Magazine Diario personale

L’importanza di chiamarsi Wagner

Da Il Gazzettino Del Bel Mondo

wagI Wagner. Più che una famiglia, una banda di cinici spregiudicati? Questa sembra essere la tesi che anima Il Clan Wagner, storia di una famiglia (titolo originale: Der Clan – Die Geschichte der Familie Wagner) pellicola di Christiane Balthasar e trasmessa la scorsa settimana su Rai 3. Va subito sottolineato che il film scorre, sa unire intrattenimento e urgenze storico-artistiche e mostra una buona dosatura di episodi simbolici e colpi di scena. Certo, il mito di Wagner ne esce fortemente ridimensionato e ammaccato, ridondante di scandali e scandaletti piccolo borghesi, secondo un plot di detrazione a cui siamo stati (più o meno) abituati. Teniamo conto, però, che tutta la vicenda si svolge post-mortem secondo un taglio ritrattistico piuttosto spietato: Cosima più madre che matrigna; Siegfried un represso che, in nome di “quel nome”, sacrifica la propria libertà rinunciando alla sua natura; Isolde vittima di più sciagure (non ultima una malattia incurabile); Eva una gatta moscia che, alla fine, tratta come uno zerbino l’intellettuale inglese (nonché marito arrivista) Houston Stewart Chamberlain, il più wagneriano di tutta la famiglia. Appunto: la “famiglia” del defunto e la conseguente eredità che si stende nel tempo come un inquietante velo infinito.

Finale iconico e tragico con un signore notissimo che va a trovare quanto resta di questa sciagurata famiglia. Siamo nel 1930 e il visitatore non è un musicista ma, soprattutto, è da un bel po’ che non fa più l’imbianchino…

Una curiosità: Iris Berben, l’attrice protagonista che interpreta Cosima, è una vecchia conoscenza del cinema italiano: qualcuno la ricorderà nel ruolo di Lola nel film cult di Corbucci Vamos a natar compañeros.

## Istruzioni dell'esercizio
(1) Nel brano proposto, elenca tutte le persone nominate nella frase che comincia con «Teniamo conto, però».
(2) Traduci in inglese questa frase del brano proposto: «Va subito sottolineato che il film scorre, sa unire intrattenimento e urgenze storico-artistiche e mostra una buona dosatura di episodi simbolici e colpi di scena.»
(3) Secondo il brano proposto, queste affermazioni sono vere? Per ognuna rispondi sì o no e cita le parole del testo che lo dimostrano.
(a) Il film è andato in onda su Rai 3.
(b) Il visitatore del finale è un musicista.
(c) Iris Berben interpreta Isolde.

## Dati registrati
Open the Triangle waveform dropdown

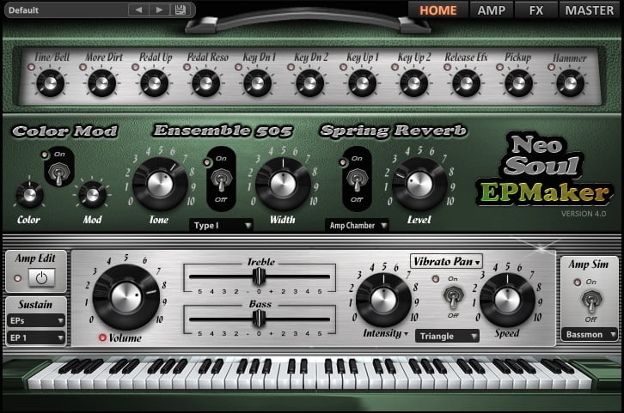tap(447, 337)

## Elenco risposte
(1)
Cosima
Siegfried
Isolde
Eva
Houston Stewart Chamberlain

(2) It should be stressed right away that the film flows well, manages to combine entertainment with pressing historical and artistic concerns, and shows a good balance of symbolic episodes and plot twists.

(3)
(a) Sì: «trasmessa la scorsa settimana su Rai 3»
(b) No: «il visitatore non è un musicista»
(c) No: «l’attrice protagonista che interpreta Cosima»